WRITTEN TASK | Pick up the passage on cost analysis in open-pit coal mining after its final sentence and carry it forward.

In traditional open-pit coal mining cost analysis, methods such as differential analysis, factor analysis, principal component analysis, and gray correlation analysis are commonly used [26,27,28,29] to summarize patterns in various cost factor data to identify the main cost control factors. However, these methods each have limitations, including the influence of subjective factors, reliance on experiential judgment, inability to adapt to dynamic changes, and lack of theoretical support. With the advancement of intelligent algorithms, Hu Yonghui et al. [30] used BP neural networks to accurately optimize the blasting parameters among the mining cost influencing factors. Peng Yifan [31] proposed a multi-objective differential evolution algorithm to optimize transportation costs by identifying factors such as truck scheduling and bucket-to-shovel ratio. Zhang Naifan [32] used grounded theory combined with the DEMETAL-ISM model to construct a production cost factor system for open-pit metal mining. These methods break through the static limitations of traditional analysis and utilize machine learning to achieve dynamic analysis of multi-factor coupling relationships. However, current research on open-pit coal mining cost factor identification has yet to establish a knowledge graph integrating spatiotemporal attributes, and is unable to achieve visual inference of optimized transmission paths or dynamic binding of lifecycle costs with real-time working conditions.

(Saved entries)
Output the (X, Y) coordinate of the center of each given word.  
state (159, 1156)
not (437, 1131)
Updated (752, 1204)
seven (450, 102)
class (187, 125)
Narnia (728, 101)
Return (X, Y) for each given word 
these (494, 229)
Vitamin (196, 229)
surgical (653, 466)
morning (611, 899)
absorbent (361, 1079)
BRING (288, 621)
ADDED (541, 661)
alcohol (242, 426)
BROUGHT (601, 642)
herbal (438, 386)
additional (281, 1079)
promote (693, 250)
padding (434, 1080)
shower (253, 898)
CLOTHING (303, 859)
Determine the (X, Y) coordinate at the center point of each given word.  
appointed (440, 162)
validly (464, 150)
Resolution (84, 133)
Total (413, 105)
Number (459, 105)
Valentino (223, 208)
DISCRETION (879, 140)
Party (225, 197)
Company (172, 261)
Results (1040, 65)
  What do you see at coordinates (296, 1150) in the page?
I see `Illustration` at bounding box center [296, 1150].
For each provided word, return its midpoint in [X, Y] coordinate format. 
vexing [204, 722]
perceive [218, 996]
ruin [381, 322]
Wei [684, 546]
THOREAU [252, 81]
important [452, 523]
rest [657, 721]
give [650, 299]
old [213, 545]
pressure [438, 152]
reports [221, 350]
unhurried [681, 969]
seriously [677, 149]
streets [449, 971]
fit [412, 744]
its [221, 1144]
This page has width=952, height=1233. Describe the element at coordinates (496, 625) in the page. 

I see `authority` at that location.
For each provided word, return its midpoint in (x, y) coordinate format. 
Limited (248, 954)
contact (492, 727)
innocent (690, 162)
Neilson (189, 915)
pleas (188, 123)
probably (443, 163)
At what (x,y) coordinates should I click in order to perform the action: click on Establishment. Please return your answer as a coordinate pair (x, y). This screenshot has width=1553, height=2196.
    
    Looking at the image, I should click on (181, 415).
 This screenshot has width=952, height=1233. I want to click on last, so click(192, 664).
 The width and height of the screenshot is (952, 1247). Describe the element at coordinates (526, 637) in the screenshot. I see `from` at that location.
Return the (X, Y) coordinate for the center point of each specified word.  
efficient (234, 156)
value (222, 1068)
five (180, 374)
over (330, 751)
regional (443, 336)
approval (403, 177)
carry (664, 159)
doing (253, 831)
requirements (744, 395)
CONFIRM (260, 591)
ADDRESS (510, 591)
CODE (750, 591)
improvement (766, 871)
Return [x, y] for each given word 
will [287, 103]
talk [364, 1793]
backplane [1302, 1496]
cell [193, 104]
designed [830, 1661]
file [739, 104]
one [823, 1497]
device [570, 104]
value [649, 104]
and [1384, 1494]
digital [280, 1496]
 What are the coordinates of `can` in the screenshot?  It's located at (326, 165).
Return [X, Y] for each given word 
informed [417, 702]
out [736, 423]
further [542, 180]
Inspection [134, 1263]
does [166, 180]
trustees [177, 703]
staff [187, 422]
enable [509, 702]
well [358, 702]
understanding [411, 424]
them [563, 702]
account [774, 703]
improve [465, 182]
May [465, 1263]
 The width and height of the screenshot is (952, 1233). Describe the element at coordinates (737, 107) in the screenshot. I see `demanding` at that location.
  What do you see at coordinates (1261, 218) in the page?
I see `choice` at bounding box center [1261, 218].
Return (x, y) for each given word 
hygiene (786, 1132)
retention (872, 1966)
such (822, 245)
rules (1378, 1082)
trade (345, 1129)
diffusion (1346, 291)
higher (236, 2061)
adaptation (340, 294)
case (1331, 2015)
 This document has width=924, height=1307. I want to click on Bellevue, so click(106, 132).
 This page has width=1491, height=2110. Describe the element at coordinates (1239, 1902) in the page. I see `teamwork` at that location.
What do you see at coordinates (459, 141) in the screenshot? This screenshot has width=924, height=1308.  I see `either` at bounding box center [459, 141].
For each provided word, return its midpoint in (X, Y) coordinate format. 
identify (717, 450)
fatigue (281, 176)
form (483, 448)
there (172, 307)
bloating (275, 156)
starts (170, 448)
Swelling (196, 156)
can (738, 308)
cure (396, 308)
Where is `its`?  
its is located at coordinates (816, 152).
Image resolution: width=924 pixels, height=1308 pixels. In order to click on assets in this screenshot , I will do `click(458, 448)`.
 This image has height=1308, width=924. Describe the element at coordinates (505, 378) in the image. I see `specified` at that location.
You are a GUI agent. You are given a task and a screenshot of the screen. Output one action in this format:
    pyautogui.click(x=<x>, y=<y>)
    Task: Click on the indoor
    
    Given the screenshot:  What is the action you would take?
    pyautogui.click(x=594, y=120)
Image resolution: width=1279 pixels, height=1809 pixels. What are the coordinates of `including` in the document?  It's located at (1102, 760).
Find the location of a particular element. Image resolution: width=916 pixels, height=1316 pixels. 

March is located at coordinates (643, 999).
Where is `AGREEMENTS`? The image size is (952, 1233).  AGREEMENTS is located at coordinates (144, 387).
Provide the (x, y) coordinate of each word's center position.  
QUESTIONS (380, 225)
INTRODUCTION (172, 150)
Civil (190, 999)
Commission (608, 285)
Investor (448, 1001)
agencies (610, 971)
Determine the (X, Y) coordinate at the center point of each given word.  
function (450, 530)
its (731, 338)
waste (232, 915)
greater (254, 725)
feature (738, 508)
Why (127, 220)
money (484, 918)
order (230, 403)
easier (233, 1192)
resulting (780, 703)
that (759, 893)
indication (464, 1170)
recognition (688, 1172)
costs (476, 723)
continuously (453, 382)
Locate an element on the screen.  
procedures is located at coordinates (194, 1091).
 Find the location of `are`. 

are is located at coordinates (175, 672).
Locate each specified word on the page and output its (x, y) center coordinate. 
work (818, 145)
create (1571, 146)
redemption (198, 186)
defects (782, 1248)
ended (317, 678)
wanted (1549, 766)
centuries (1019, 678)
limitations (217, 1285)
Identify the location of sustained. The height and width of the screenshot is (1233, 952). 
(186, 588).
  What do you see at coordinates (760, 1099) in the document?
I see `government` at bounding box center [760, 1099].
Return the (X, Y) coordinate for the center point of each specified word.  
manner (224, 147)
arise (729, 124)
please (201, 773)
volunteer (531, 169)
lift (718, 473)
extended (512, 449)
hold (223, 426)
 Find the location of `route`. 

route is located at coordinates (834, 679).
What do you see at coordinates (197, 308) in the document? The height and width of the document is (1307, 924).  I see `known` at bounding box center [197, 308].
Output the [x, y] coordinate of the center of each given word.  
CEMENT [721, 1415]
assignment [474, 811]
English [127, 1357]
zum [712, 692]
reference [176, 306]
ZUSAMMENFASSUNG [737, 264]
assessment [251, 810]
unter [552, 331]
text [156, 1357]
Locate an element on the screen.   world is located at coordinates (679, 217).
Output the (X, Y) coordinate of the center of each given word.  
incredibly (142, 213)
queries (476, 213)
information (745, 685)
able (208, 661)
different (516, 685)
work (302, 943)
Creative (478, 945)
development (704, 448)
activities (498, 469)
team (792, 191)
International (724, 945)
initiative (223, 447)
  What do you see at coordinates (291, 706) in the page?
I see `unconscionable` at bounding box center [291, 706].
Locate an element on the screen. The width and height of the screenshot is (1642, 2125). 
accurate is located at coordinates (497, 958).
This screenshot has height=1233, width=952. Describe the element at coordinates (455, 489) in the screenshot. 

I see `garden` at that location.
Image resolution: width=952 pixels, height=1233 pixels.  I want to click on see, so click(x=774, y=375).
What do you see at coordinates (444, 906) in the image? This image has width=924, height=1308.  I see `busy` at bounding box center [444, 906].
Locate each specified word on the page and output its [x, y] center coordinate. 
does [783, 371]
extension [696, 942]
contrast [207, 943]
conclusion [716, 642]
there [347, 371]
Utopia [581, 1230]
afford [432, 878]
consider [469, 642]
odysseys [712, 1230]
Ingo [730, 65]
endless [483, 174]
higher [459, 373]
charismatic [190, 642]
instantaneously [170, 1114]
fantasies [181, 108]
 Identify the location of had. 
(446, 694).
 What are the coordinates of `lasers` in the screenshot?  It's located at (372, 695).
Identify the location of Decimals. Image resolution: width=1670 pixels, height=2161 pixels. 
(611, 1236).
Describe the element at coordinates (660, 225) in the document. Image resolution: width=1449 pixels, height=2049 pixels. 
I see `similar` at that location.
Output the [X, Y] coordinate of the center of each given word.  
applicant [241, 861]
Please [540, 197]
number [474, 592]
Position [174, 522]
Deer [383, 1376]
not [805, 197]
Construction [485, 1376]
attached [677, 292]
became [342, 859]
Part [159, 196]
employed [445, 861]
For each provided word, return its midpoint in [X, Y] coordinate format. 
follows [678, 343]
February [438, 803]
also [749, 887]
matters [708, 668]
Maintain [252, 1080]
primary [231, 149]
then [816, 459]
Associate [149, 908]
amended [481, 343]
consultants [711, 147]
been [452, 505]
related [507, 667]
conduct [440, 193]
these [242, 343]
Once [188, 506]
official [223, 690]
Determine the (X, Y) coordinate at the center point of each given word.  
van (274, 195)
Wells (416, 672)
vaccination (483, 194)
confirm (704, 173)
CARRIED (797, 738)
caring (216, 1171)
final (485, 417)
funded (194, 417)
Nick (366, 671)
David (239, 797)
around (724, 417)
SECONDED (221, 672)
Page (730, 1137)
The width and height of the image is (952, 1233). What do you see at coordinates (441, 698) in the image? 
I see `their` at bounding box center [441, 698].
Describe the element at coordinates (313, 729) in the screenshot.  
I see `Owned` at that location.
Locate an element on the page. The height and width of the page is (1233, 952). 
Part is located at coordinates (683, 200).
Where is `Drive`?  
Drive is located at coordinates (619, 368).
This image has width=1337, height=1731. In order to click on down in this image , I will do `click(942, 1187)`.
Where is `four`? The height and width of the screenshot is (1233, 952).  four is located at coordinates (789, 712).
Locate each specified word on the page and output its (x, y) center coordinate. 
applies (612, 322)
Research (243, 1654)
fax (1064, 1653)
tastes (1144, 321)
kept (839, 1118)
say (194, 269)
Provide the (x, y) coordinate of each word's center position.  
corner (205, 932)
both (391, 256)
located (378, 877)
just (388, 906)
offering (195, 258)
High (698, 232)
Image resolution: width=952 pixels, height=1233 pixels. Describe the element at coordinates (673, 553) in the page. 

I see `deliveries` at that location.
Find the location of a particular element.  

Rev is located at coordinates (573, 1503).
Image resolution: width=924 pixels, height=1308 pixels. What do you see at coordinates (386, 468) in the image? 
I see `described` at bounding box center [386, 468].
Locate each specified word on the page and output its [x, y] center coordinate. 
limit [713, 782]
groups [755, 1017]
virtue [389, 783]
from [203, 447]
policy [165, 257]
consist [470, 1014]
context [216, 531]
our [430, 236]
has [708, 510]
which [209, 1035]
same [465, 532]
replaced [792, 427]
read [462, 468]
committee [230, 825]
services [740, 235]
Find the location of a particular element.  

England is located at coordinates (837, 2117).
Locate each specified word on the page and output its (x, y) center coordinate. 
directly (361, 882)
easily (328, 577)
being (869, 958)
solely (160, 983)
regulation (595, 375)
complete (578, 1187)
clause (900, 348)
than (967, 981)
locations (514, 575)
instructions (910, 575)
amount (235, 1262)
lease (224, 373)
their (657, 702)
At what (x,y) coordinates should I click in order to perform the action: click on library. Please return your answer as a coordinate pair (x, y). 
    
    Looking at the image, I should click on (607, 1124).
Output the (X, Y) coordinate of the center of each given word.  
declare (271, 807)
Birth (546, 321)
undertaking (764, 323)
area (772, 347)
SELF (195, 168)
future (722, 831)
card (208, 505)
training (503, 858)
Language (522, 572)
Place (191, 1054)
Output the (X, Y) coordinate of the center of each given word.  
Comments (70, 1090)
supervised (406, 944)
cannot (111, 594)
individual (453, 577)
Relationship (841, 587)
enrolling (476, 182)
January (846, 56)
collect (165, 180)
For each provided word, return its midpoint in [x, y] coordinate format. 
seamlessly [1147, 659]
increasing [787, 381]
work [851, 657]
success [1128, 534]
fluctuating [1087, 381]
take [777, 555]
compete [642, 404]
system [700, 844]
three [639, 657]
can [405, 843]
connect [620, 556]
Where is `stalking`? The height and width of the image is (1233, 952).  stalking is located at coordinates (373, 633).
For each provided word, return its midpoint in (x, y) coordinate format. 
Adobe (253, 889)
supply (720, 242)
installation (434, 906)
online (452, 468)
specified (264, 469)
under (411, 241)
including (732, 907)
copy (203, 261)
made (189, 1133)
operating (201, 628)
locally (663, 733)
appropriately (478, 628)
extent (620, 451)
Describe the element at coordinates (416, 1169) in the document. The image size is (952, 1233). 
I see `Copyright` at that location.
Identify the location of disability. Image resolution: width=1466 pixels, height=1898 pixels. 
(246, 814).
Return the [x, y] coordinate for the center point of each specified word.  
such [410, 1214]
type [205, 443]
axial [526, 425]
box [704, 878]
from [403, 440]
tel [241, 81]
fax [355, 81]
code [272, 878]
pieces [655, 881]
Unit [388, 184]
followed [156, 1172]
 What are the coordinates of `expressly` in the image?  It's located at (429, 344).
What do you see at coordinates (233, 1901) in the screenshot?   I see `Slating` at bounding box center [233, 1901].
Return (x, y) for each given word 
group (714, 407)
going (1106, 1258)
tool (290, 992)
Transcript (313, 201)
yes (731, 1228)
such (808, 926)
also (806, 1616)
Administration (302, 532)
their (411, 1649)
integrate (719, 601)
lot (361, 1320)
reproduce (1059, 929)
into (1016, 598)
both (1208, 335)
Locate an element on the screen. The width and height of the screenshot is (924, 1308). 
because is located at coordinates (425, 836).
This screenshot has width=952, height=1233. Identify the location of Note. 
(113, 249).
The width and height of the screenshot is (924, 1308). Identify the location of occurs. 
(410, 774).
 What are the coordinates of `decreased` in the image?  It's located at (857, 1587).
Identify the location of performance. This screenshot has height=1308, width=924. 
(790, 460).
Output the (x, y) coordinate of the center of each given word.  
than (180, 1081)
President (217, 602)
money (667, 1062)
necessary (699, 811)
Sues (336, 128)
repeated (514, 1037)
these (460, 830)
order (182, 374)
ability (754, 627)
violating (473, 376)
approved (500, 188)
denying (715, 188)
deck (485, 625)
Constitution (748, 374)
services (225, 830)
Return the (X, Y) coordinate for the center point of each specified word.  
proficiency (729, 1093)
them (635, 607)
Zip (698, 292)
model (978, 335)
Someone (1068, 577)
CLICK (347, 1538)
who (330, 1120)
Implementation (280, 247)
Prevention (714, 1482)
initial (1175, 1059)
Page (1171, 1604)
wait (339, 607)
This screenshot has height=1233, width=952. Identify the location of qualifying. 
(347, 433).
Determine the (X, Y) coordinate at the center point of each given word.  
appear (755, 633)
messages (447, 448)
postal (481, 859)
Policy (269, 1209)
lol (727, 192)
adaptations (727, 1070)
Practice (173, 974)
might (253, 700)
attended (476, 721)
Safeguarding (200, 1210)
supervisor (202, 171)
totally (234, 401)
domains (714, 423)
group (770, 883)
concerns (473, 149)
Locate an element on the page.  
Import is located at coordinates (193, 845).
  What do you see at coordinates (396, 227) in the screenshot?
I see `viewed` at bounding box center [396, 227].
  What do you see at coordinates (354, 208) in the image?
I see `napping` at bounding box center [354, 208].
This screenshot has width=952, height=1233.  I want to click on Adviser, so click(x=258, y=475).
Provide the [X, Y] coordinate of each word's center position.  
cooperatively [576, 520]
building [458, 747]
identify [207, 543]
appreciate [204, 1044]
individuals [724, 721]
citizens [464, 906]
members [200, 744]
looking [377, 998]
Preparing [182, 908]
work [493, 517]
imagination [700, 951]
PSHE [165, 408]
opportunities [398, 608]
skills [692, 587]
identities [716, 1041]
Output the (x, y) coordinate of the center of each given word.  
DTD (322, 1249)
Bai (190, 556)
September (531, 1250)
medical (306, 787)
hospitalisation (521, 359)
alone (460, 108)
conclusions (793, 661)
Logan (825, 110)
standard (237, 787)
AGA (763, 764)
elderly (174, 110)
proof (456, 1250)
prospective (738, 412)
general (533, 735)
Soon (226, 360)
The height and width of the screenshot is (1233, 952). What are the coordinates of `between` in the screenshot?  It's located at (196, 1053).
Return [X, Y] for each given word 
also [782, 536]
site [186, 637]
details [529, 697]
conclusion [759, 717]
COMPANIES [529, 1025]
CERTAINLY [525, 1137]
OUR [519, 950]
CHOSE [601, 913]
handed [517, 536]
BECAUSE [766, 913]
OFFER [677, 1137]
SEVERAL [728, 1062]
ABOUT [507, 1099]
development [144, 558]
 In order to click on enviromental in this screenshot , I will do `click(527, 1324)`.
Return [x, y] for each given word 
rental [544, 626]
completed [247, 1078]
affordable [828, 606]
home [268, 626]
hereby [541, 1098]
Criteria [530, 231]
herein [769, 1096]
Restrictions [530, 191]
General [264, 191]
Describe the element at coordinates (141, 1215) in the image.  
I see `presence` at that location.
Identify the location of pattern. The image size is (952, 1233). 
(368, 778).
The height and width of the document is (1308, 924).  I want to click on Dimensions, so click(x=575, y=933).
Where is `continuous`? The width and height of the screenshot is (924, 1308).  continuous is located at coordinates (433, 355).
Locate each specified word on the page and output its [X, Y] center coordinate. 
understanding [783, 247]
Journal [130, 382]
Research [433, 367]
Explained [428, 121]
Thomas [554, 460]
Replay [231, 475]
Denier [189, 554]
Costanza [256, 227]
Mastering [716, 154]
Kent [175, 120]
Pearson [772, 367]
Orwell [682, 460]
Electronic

OUTPUT FOR THIS TASK |
This study constructs a cost knowledge graph for open-pit coal mining, integrating entity relations—such as geological conditions and process parameters—with quantitative attributes, including sensitivity coefficients and impact thresholds. In doing so, it establishes an extensible cost—decision inference mechanism that maintains the effectiveness of optimization strategies as production conditions evolve. For example, the framework can infer how increased blast lumpiness leads to lower truck bucket rates and higher diesel consumption, enabling targeted adjustment of upstream parameters. The innovations are as follows:

A high-precision entity recognition method based on BERT-BiLSTM-CRF for named entity recognition in the cost domain of open-pit coal mining was proposed.
A knowledge graph-driven cost factor identification framework was established, which analyzes multi-level cascading influences through entity relationship path mining.
The foundation of cascading relationship inference for cost factors is clarified through an attention weight network, and the relationship weight matrix is used to enhance the interpretability of cost fluctuation attribution.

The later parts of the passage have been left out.